Extract provided ::
_____

I see Rachael’s ending of the relationship as her suddenly waking up from a dream. She understood that there was surreality about their affair and that was part of the appeal. He was “wrong” for her in as many ways as she was for him. Their courting and eventual falling into each other’s arms was an emotional dreamlike event for both of them. His arriving at her office, unannounced, acting like he had been touched by death and ready to walk away from his family, shocked Rachael back to reality. Family is very important and in the context of her character was essentially a make or break issue for her. At that time and in that place, Jewish people- however well educated and successful- were still a tribal people and viewed life through the prism of the tribal family.**** DD’s willingness to dump his family at the first sign of trouble was so alien to her way of thinking. She knew then and there that she never would have a real future with DD and this sudden realization is what caused her to throw him out.
****not a slight, just an insight gained from growing up in this world.
Betty did break up the family. Don was perfectly willing to stay in a loveless, soul-crushing, bitter, joke of a marriage for the sake of keeping up the square jaw image of the dutiful provider. The sake of the children as well, of course. What a guy! Betty chose her own happiness over stiff upper lip duty.
Selfish bee-otch.
You are being sarcastic, aren’t you?
Don made the marriage a loveless, soul-crushing, bitter joke.

_____

Information shown ::
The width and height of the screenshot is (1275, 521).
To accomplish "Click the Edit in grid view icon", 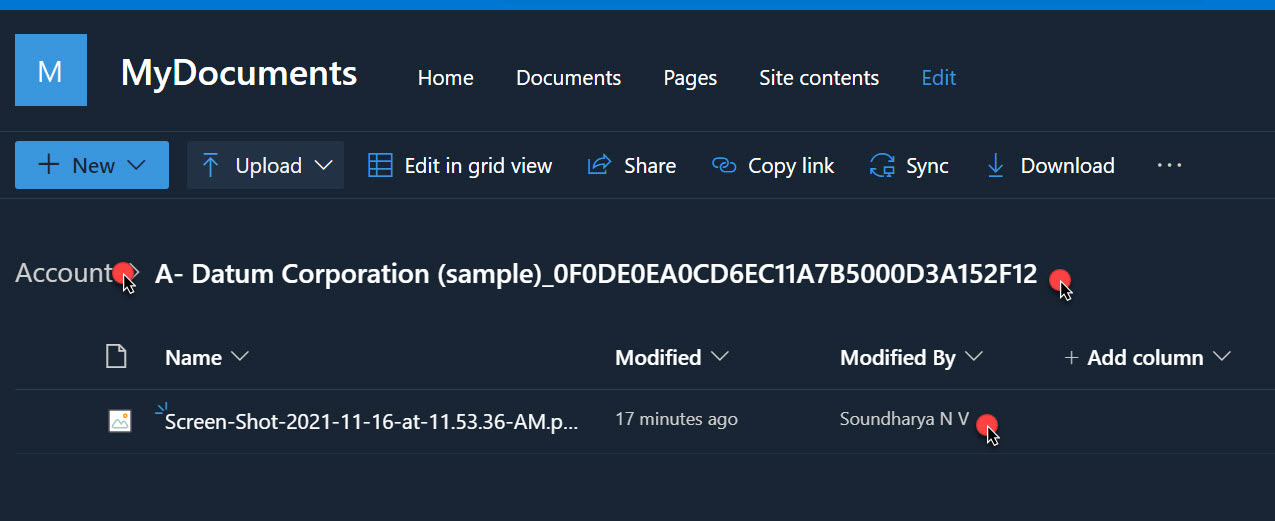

_____

Written instruction 1 ::
Using the comments about Don, Rachael and Betty, decide whether each statement agrees with the text. Answer yes or no for each, and quote the words that decide it.
(a) Rachael throws DD out because she realizes she would never have a real future with him.
(b) Don is the one who broke up the family.
(c) DD tells Rachael about his plans in a letter.
Written instruction 2 :: Output the section of the comments about Don, Rachael and Betty from "Betty did break" to "Selfish bee-otch.", word for word.

Finished answer 1 ::
(a) Yes: "She knew then and there that she never would have a real future with DD and this sudden realization is what caused her to throw him out."
(b) No: "Betty did break up the family."
(c) No: "His arriving at her office, unannounced"

Finished answer 2 ::
Betty did break up the family. Don was perfectly willing to stay in a loveless, soul-crushing, bitter, joke of a marriage for the sake of keeping up the square jaw image of the dutiful provider. The sake of the children as well, of course. What a guy! Betty chose her own happiness over stiff upper lip duty.
Selfish bee-otch.